Add file overrides to the training continuation, and refactor the implementation

gregtatum commented 6 months ago

Edit: I added file overrides for this, to support vocabs and other file name mismatches. For instance in en-fi the final model was not a best-chrf but a best-perplexity. This allows for working around problems in the config itself.

I was looking into how training continuation was working, and was confused by some of the mis-direction in the code with iterators and dict comprehension. I refactored the code a bit to understand how things were working. I added some more validation with type-friendly dataclass and enum. I also wrote a few more docs on what was going on.

I didn't end up finishing a test for this, as I didn't want to spend more time on it, but I manually checked the artifacts/full-task-graph.json after running task preflight-check.

The code produces the equivalent mounts as the original code. I also filed #542 as I realized that ensemble training wasn't actually working.

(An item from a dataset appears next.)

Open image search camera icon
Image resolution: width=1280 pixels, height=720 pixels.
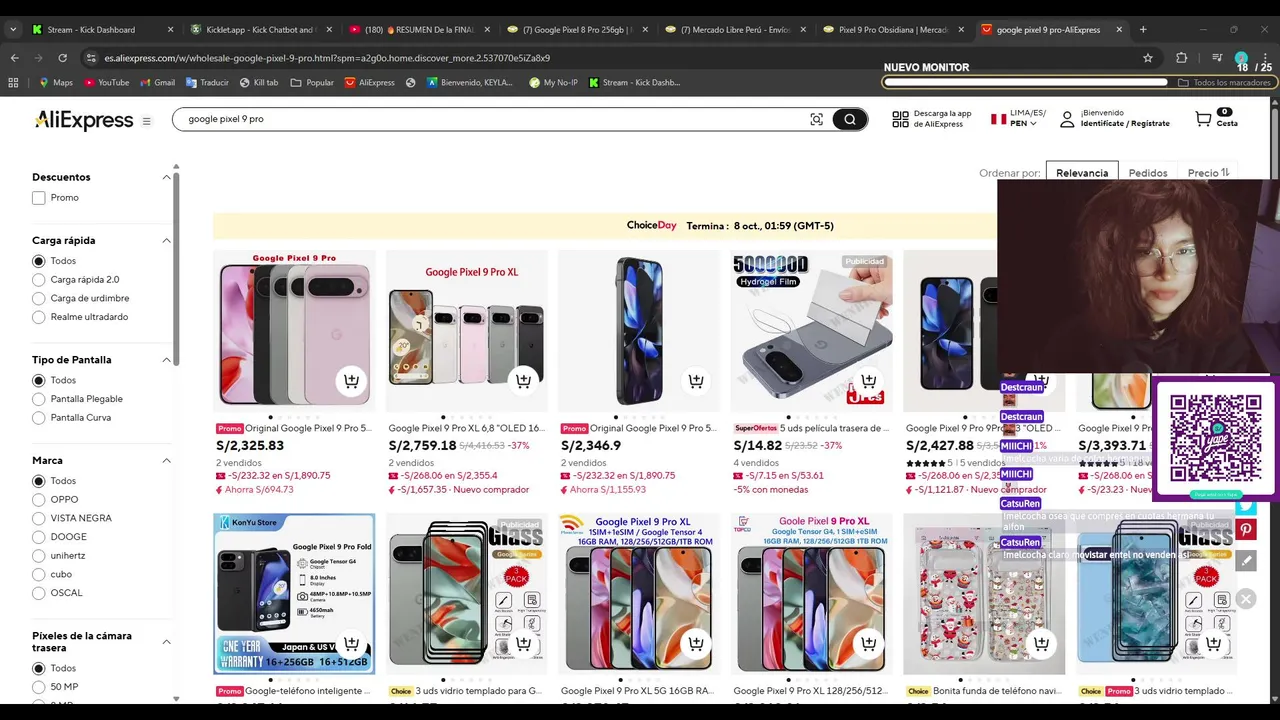click(816, 120)
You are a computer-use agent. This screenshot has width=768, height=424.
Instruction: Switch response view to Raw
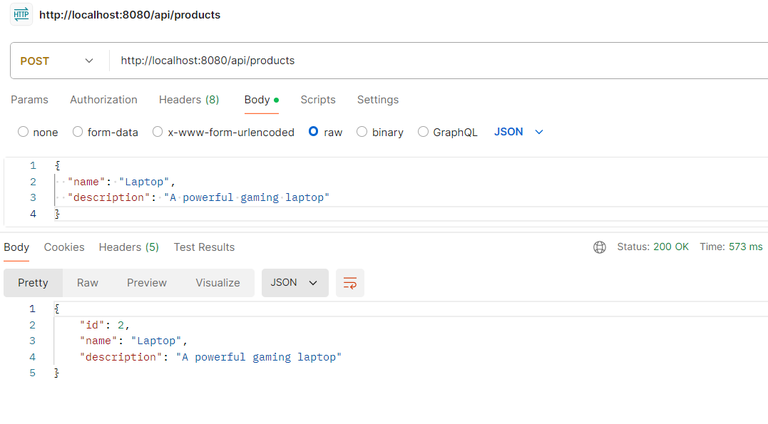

gregtatum commented 6 months ago

Yeah, I'll add a test. Originally I hadn't since it was just a refactor, but this now also adds functionality.

bhearsum commented 6 months ago

Looks good to me. FWIW - Ben is refactoring this mounts stuff on #546

We'll see! I'm not sure if I will be refactoring that in advance, or following up later. In any case, this can land and I will deal with any rebasing needed in my patch(es).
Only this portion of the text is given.